Film-maker on board with conservation
A new Christchurch venture hopes to offer marine researchers a boat to use and will document their efforts to promote ocean conservation.
Blue Cradle is a new social enterprise aiming to educate people about marine conservation and ocean literacy.
Founder James Nikitine, a film-maker and marine science graduate, said the project would operate a boat that researchers could use and would film their work to promote ocean regeneration.
He was looking at several boat options, including a 14-metre boat with an aluminium hull in the Bay of Islands, and hoped to have one ready to go by August.
Nikitine said the world’s oceans were in decline because of humans, and it was no secret climate change and the biodiversity crisis have had a great impact on the ocean.
Blue Cradle intends to run three programmes: education, research and digital outreach.
The educational activities would use the boat and work with schools, educational institutes and the general public.

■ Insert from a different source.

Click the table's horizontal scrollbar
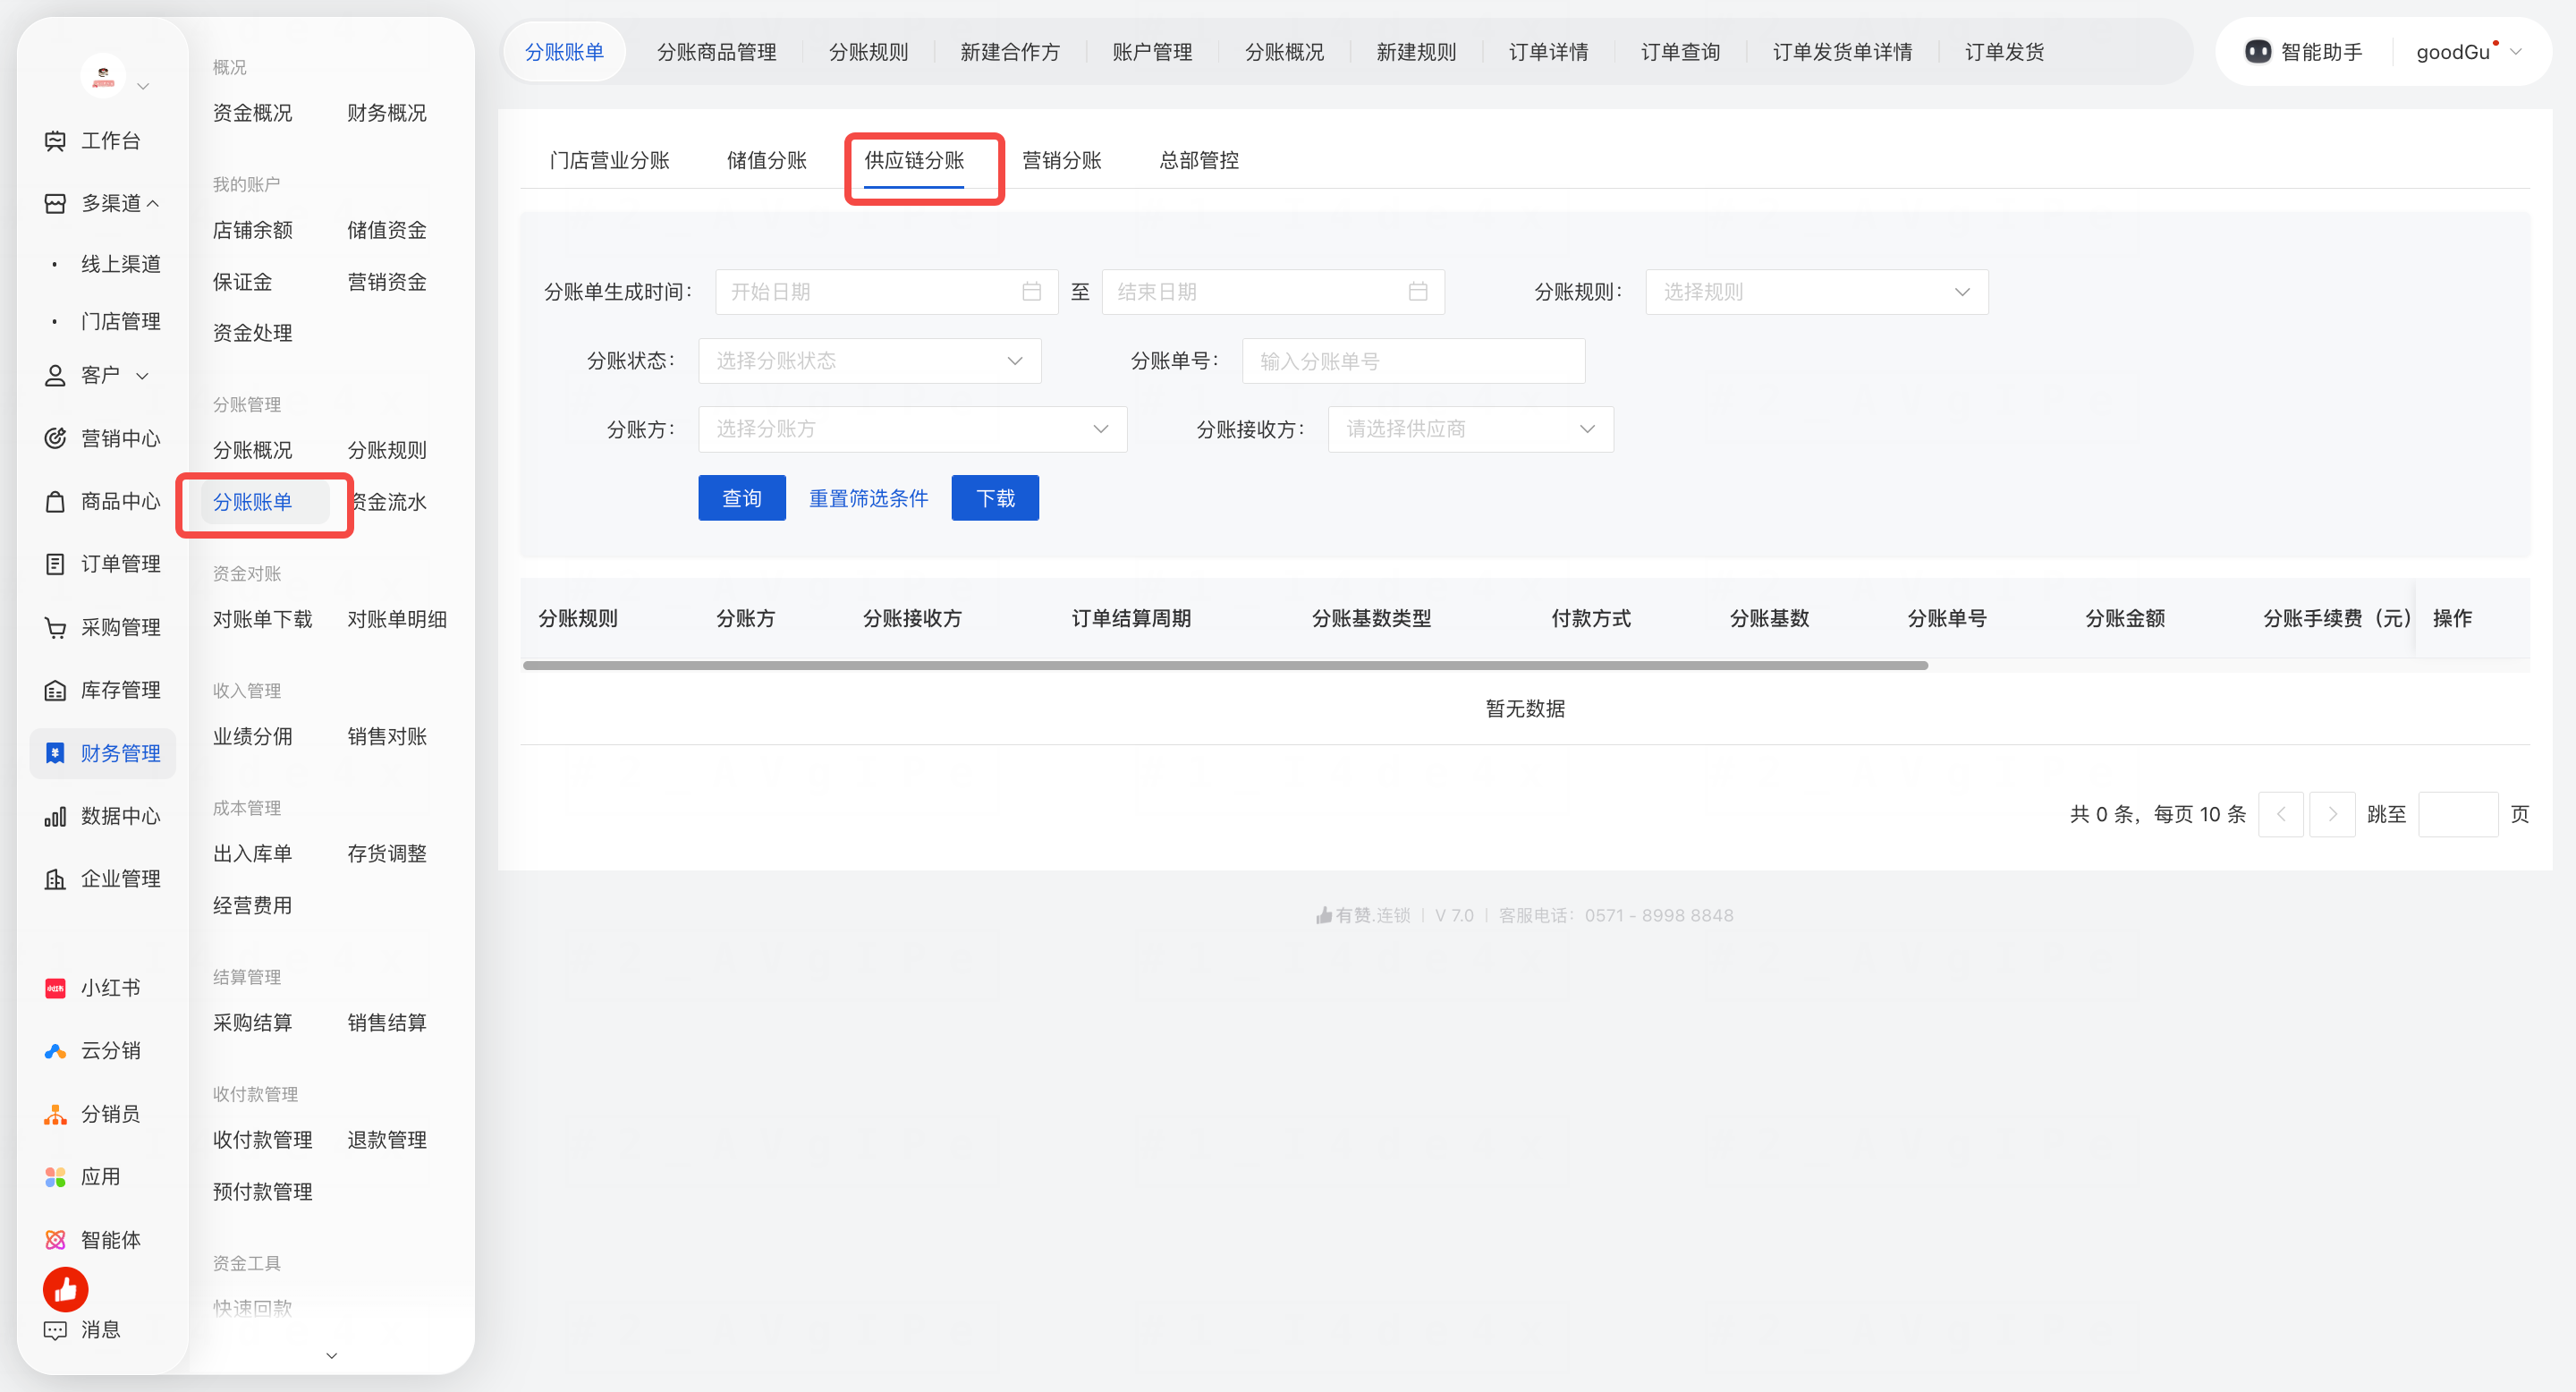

The research programme would focus on marine conservation and regenerating the ocean, with researchers able to use the boat to carry out their research.
Regular videos and content would be made from the boat to tell the story of the researchers’ work.
Nikitine said this was some of Blue Cradle’s most important work as it would have the most visibility. There was a ‘‘big gap’’ in Canterbury regarding ocean sustainability and conservation.
He was working with potential partners and sponsors to set Blue Cradle up, but the Covid-19 lockdown had made meeting people tricky. He had been talking with Nga¯ i Tahu, academic institutes, seafood companies, Lyttelton Port and ChristchurchNZ, he said.
Nikitine is also a co-founder of Manaia Productions, a film-making company focused on conservation. It recently produced a short video promoting ocean conservation that was narrated by singer Sting.
He also works as a consultant for the United Nations and a variety of government agencies around the globe.
Nikitine was born in France and has a degree in film, and a master’s degree in marine systems and policies from the University of Edinburgh. He previously worked as a divemaster in Samoa and at the Great Barrier Reef off the Queensland coast.